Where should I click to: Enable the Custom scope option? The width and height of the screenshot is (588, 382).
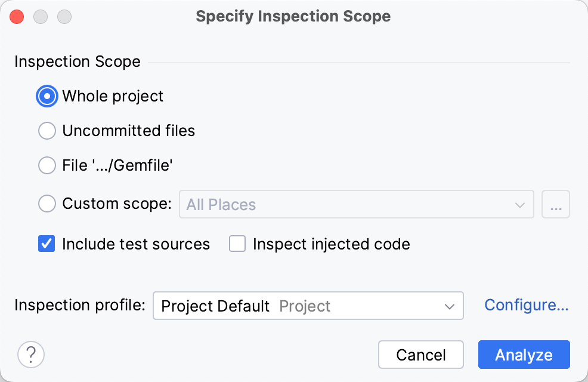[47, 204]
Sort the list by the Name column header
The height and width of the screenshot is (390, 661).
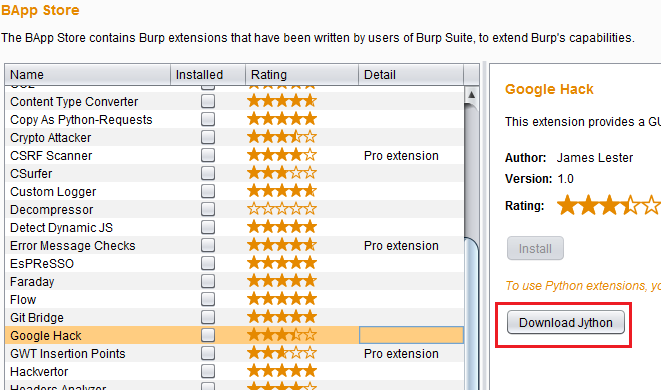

==

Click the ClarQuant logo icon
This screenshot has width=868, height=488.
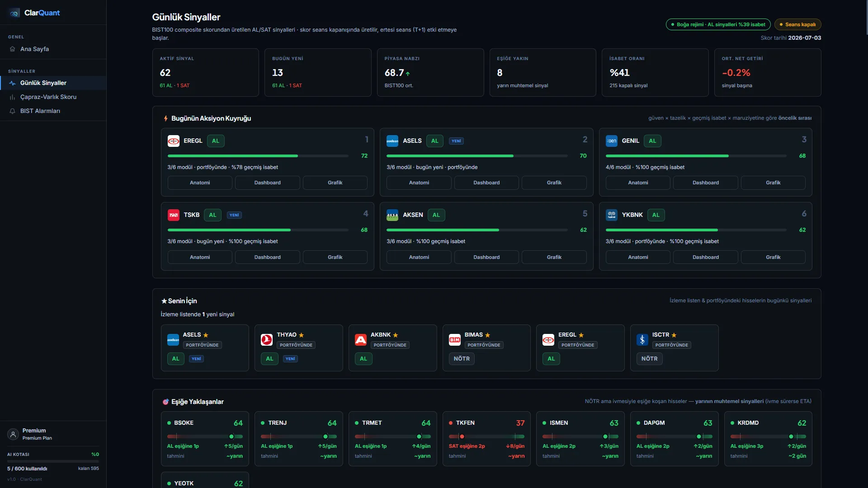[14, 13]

==

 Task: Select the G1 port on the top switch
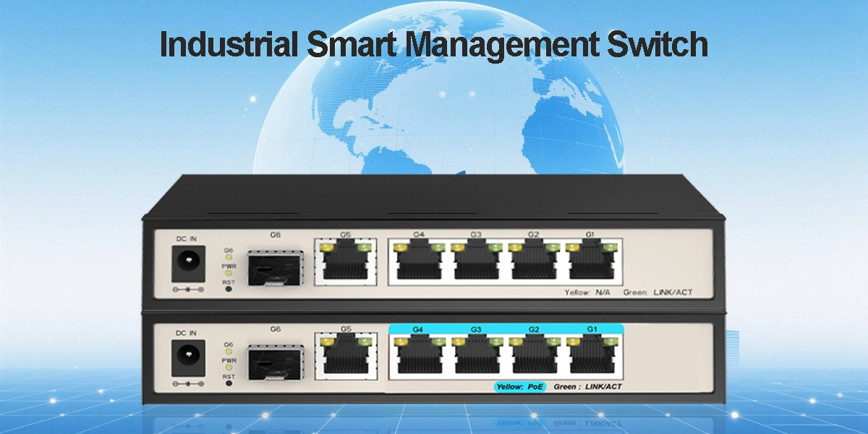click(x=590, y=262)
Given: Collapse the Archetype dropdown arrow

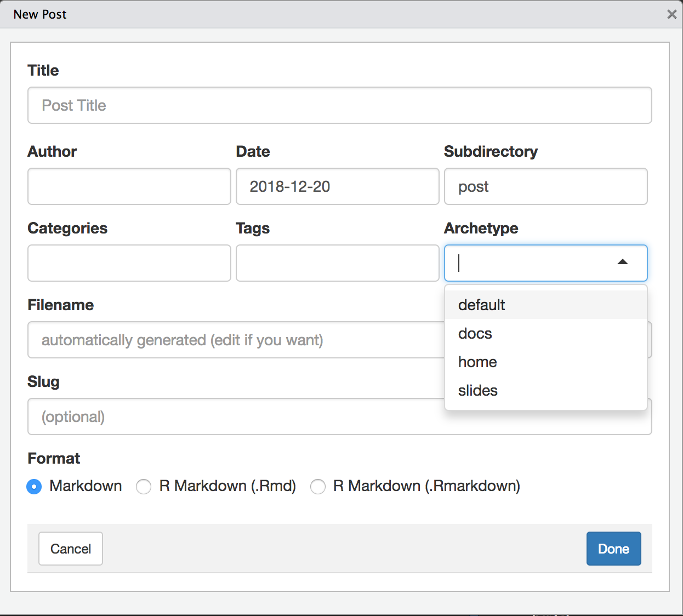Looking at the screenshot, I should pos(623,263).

_Problem requirements_: An exact copy of the lines above, from the one containing "Sort the list by the Name column header" down to the one containing "The height and" and including both, is the whole answer; retype it and nothing else.

_Response area_:
Sort the list by the Name column header
The height and width of the screenshot is (390, 661).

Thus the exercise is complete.